As classical computers become smaller and more efficient, we are approaching the limits of classical physics. At the atomic or subatomic levels, the extremely tiny particles such as electrons or photons literally move to a different drumbeat. We know that they follow the laws of quantum mechanics.
In recent decades, our ability to use quantum phenomena for computation has increased. And any computers which utilise these laws of the extremely small particles are known as quantum computers.
At the heart of the quantum computer’s processing power is its ability to use quantum physical properties to store and perform calculations. The basic units of memory in the quantum world are known as qubits or quantum bits, similar to the classical bits.
Qubits are different from the classical bits in their ability to store more information.

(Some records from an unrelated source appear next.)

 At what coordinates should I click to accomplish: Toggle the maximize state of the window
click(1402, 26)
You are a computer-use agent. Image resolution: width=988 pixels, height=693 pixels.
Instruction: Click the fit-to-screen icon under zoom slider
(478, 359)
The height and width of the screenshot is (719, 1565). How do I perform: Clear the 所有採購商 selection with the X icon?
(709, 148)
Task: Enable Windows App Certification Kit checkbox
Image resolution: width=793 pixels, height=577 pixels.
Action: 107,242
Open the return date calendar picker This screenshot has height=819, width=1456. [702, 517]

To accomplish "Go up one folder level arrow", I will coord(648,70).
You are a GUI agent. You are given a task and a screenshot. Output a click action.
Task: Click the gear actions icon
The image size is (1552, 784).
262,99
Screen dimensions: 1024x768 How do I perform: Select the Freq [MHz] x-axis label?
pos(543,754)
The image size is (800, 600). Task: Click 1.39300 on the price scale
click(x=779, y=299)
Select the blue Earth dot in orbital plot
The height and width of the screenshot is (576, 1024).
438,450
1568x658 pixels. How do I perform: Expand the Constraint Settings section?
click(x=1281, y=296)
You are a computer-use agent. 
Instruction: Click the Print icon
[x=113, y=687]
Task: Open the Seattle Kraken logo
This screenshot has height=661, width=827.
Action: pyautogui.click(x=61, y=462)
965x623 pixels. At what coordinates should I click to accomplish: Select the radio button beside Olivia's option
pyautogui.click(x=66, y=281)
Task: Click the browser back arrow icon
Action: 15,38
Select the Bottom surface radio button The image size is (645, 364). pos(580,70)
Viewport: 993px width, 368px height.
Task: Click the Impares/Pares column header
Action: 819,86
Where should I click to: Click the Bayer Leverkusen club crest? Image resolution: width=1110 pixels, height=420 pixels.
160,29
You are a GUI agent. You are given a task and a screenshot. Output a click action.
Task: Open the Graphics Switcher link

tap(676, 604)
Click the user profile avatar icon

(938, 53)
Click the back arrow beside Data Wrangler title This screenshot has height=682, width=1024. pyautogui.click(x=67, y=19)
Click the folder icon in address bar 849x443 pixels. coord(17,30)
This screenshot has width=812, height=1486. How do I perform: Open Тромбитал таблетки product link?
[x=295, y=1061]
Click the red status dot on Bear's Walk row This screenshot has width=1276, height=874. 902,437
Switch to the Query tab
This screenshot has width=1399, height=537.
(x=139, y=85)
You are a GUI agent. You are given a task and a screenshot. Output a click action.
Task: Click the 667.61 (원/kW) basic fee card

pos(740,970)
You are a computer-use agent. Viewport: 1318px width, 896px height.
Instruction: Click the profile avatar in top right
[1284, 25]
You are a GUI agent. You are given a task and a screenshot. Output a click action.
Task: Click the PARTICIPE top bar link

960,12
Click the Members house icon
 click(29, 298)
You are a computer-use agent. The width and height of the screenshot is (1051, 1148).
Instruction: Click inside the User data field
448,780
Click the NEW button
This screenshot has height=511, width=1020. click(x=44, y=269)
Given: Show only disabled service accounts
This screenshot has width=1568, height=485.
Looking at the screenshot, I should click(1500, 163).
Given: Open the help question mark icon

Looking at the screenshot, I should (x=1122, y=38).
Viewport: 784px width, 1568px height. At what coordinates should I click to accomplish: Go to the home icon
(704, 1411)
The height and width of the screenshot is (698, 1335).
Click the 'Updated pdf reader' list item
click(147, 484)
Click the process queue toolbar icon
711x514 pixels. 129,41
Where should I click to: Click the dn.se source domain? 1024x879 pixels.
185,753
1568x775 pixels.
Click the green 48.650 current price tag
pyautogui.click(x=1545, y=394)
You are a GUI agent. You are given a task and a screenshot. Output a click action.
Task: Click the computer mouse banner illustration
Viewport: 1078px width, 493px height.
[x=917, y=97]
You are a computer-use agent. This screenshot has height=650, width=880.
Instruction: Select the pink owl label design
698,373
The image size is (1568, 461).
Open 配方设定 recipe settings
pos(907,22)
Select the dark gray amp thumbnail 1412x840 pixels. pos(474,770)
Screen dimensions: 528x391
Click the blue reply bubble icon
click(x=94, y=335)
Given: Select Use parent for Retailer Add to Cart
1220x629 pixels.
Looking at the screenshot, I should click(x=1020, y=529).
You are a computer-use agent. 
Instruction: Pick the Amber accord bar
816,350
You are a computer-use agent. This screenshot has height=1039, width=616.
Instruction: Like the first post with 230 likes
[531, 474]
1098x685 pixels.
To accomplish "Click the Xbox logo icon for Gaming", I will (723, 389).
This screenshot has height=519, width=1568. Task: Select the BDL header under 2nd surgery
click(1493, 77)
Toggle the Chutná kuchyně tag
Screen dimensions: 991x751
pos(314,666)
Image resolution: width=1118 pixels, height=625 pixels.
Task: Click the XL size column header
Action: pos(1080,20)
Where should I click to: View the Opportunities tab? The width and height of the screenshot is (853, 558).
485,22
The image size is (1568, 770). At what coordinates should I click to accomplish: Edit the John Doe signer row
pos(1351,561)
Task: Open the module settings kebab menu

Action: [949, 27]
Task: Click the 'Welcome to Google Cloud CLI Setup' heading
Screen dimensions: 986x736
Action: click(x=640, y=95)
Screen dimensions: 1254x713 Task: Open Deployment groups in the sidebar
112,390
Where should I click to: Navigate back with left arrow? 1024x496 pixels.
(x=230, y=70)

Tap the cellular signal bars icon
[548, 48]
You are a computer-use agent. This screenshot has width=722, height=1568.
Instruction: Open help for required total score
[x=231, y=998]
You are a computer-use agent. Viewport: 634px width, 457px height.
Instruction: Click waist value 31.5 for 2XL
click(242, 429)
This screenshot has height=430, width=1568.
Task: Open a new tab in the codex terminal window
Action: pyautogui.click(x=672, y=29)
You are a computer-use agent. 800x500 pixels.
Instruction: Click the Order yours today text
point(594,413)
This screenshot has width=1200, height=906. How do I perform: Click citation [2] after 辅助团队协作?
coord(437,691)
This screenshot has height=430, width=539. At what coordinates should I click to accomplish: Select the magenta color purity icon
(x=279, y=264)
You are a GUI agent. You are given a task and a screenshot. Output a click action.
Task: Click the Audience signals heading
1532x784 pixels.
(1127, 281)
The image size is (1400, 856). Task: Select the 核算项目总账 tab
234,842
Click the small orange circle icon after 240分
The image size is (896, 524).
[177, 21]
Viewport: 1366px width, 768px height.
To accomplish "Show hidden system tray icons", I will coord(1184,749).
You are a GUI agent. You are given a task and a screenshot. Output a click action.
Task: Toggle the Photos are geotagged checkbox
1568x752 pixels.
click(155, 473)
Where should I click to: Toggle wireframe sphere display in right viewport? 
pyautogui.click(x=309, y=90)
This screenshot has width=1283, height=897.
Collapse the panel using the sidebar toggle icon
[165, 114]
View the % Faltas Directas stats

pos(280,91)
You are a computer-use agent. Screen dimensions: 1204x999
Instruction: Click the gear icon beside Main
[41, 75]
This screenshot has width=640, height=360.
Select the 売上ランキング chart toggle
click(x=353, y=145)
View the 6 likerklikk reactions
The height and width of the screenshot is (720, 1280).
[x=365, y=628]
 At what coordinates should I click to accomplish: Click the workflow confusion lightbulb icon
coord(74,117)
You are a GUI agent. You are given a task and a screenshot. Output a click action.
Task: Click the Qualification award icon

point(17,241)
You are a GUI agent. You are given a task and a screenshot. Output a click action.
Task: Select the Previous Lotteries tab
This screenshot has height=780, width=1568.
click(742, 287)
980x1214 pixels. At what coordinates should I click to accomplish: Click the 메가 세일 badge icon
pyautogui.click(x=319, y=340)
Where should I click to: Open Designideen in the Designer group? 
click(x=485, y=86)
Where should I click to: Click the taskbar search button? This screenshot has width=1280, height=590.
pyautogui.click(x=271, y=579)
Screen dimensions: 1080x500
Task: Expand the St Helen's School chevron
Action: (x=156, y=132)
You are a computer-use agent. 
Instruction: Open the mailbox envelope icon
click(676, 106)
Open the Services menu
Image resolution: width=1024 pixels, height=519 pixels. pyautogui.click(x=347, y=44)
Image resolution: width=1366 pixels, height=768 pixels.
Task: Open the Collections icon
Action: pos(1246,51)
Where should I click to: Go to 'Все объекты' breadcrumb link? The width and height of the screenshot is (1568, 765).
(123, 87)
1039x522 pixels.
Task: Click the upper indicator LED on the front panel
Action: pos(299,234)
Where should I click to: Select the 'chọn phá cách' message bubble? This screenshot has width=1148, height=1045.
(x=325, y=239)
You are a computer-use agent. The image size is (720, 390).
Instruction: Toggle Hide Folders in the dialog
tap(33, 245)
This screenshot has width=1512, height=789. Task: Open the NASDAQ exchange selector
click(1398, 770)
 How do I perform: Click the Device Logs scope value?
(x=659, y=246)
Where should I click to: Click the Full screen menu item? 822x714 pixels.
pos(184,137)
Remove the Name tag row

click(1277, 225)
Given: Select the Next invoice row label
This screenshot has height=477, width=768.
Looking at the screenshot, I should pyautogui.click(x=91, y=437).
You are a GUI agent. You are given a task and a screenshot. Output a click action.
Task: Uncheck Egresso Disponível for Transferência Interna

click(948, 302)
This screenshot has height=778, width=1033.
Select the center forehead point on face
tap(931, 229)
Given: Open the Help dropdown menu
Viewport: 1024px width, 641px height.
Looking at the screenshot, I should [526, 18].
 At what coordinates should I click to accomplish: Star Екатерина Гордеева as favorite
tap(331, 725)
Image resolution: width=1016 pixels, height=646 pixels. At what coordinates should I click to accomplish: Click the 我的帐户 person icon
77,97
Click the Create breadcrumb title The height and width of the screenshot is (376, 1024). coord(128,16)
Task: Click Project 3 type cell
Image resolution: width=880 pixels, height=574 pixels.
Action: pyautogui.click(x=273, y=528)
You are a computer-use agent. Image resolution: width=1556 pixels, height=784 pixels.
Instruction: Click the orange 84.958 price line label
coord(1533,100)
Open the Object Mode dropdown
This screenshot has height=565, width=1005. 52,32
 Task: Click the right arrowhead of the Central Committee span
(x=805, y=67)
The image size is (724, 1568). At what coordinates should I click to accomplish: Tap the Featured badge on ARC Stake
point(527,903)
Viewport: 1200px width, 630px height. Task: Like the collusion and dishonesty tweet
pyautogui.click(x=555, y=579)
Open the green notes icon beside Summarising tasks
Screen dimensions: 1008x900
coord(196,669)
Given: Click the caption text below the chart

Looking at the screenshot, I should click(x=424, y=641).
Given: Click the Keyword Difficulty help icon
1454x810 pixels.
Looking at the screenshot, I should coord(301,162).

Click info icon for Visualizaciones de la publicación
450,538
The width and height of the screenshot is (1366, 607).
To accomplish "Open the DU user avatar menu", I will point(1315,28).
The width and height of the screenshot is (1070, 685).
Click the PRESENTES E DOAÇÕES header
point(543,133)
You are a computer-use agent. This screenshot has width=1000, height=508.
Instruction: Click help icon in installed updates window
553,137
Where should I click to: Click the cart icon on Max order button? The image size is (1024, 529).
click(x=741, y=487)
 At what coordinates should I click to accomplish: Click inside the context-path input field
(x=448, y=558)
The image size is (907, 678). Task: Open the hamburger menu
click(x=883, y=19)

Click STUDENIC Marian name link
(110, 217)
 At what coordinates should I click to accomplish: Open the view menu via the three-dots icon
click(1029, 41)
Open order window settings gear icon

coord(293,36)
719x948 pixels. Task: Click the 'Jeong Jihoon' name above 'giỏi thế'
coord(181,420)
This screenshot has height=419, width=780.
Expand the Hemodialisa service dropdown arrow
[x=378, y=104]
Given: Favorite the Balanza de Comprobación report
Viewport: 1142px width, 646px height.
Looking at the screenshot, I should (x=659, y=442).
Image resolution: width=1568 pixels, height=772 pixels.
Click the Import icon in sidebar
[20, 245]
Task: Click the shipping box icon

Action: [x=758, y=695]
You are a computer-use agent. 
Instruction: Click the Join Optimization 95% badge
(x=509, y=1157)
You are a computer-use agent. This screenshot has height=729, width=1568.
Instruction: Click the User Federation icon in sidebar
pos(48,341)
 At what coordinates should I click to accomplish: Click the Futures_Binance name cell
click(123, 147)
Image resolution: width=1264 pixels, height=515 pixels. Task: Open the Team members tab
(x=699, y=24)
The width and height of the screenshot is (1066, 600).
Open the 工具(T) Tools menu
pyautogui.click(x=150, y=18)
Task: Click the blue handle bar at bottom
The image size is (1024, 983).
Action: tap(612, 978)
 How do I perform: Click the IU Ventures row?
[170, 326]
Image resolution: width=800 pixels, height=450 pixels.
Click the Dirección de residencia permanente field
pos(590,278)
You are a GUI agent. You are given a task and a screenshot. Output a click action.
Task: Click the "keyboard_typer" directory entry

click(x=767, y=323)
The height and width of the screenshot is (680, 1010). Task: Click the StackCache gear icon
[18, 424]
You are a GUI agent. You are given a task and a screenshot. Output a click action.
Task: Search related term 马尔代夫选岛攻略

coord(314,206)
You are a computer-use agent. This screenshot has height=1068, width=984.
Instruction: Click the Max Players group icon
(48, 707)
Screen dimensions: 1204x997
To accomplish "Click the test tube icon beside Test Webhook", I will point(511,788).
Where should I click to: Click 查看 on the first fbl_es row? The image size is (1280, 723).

While a classical bit stores information either as zero or one, a single qubit due to its quantum mechanical properties is able to store much more information. If compared to a classical bit, a qubit can store information as zero, one or a linear combination of the two quantum states. Put simply, it means the qubit can be both zero and one. This phenomenon is known as superposition.
For ‘n’ qubits, it is possible to represent 2ⁿ states. Apart from the ability to store more information, qubits when connected together are also able to make use of the phenomenon of quantum entanglement to process information much faster. This is done almost in a parallel fashion.
Due to the ability of qubits to store and therefore process more information than computers based on classical physics, quantum computers can potentially work on computations which classical computing cannot do in a reasonable amount of time.
Yet, quantum computers are very difficult to make. Partly because there is not enough knowledge of how to prevent the quantum state from collapsing or better known as quantum decoherence. Our current knowledge does not allow us to maintain the quantum states at normal temperatures. At least for all practical purposes.